EXERCISE OBJECTIVE: Print, from the listing below, the lines starting at the line containing "085716184607 (15, 2493)" and ending at the line containing "Commerce électronique propulsé", exactly as they stand, and print nothing else.

DATASET:

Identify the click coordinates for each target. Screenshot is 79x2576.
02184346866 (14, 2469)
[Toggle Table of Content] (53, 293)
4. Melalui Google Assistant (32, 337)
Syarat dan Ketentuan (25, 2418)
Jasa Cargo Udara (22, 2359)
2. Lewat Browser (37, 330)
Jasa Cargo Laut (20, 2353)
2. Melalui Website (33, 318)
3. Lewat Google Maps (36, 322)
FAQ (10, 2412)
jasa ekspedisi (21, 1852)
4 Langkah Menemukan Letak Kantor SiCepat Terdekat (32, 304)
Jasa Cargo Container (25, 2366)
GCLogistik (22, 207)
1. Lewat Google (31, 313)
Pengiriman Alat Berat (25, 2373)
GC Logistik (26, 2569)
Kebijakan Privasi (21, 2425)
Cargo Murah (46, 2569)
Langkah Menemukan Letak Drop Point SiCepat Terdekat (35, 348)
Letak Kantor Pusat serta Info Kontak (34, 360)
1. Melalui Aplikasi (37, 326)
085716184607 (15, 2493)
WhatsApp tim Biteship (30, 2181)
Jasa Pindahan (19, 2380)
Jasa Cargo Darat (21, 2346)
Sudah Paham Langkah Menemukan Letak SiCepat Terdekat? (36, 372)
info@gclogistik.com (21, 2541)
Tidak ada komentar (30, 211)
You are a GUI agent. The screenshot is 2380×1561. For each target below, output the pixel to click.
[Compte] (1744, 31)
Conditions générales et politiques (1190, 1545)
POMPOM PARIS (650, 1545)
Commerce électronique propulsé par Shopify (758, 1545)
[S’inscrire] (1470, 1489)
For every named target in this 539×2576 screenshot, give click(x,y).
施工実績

COMPLETED EXERCISE:
085716184607 (15, 2493)
WhatsApp tim Biteship (30, 2181)
Jasa Pindahan (19, 2380)
Jasa Cargo Darat (21, 2346)
Sudah Paham Langkah Menemukan Letak SiCepat Terdekat? (36, 372)
info@gclogistik.com (21, 2541)
Tidak ada komentar (30, 211)
You are a GUI agent. The screenshot is 2380×1561. For each target below, output the pixel to click.
[Compte] (1744, 31)
Conditions générales et politiques (1190, 1545)
POMPOM PARIS (650, 1545)
Commerce électronique propulsé par Shopify (758, 1545)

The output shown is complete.